Calling the project a vision for the “next 50 years” Daytona International Speedway President Joie Chitwood announced plans for a major renovation to NASCAR’s crown jewel facility Tuesday during the Sprint Media Tour in Charlotte.

Chitwood cautioned that his team is in the very earliest of stages with the proposed project and will still need final approval, but he was clearly excited about the possibilities to improve the fan experience at one of sport’s great venues and unveiled artistic renderings of what the massive facelift might look like.

“From the standpoint of what we have at our facility. … you’ve got an experience that is rich on history and heritage but isn’t quite there when it comes to what fans expect in terms of amenities, points of sale, all those elements,’’ Chitwood said.

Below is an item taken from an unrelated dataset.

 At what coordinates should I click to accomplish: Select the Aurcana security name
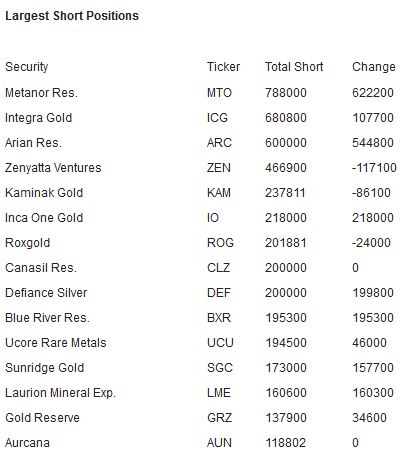coord(27,443)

“The Daytona 500 will always be the biggest event on the NASCAR schedule. It is our Super Bowl. We have to make sure as we talk about the vision of the 'World Center of Racing' that all of those elements that the fans enjoy live up to that. And this is our attempt to do that."

“You have to start someplace and we felt like these images really show everybody we’re thinking big.’’

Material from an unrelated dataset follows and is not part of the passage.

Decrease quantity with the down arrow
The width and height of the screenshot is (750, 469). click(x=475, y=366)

Chitwood and Speedway officials have spent much of the last year getting the necessary local government clearances -- Volusia County and city of Daytona Beach zoning approvals. The proposal still needs approval from the higher-ups in International Speedway Corporation, which owns the track.

And the speedway has hired an architecture firm with experience in sports venues -- including work on Ford Field, home to the NFL’s Detroit Lions and New York’s famed Flushing Meadows tennis center.

“Part of the process I have to go through is creating this vision for what Daytona could be for the next 50 years,’’ Chitwood said. “So what you’re seeing (in the artwork) is some of that creative rendering of what it might be. “The second part to this is the continued business case I have to generate and produce so that my senior management here can consider its viability, hopefully later in 2013.

“But we worked so hard to get to this point, it just felt appropriate we start to give people an idea of what Daytona might look like.’’

The artist’s rendering shows a modern look to the outside of the venerable track and a real stadium-like feel inside.

Chitwood isn’t ready to discuss specifics yet, but hopes to be able to share more details about the project next month in the days leading up to the Feb. 24 Daytona 500.

“As it relates to how many seats are there, how many restrooms are there, when it gets to that point, we’ll have another session when we can get into detail,’’ Chitwood said. “This is the start, the big vision. If we’re going to host the Daytona 500 every year, it’s our biggest event, we have to make sure we’re living up to that expectation.’’

Unlike other sports whose teams pack up and move to another town or who build completely new arenas, the idea here, according to Chitwood, is to modernize without losing character or tradition.

“The beauty of our facility is that the start-finish line, the angle of that banking there, the angle of banking in the turns, those turns themselves; are the same track, the same location, the same dimensions that Lee Petty ran the first race and won,’’ Chitwood said. “That Dale Earnhardt won on, that Dale Earnhardt Jr. won on.

“We might have changed the asphalt but that’s no different than changing the sod on a football field. In our sport, we don’t tear down and rebuild in a new location and so we can work on the amenities that our fans enjoy.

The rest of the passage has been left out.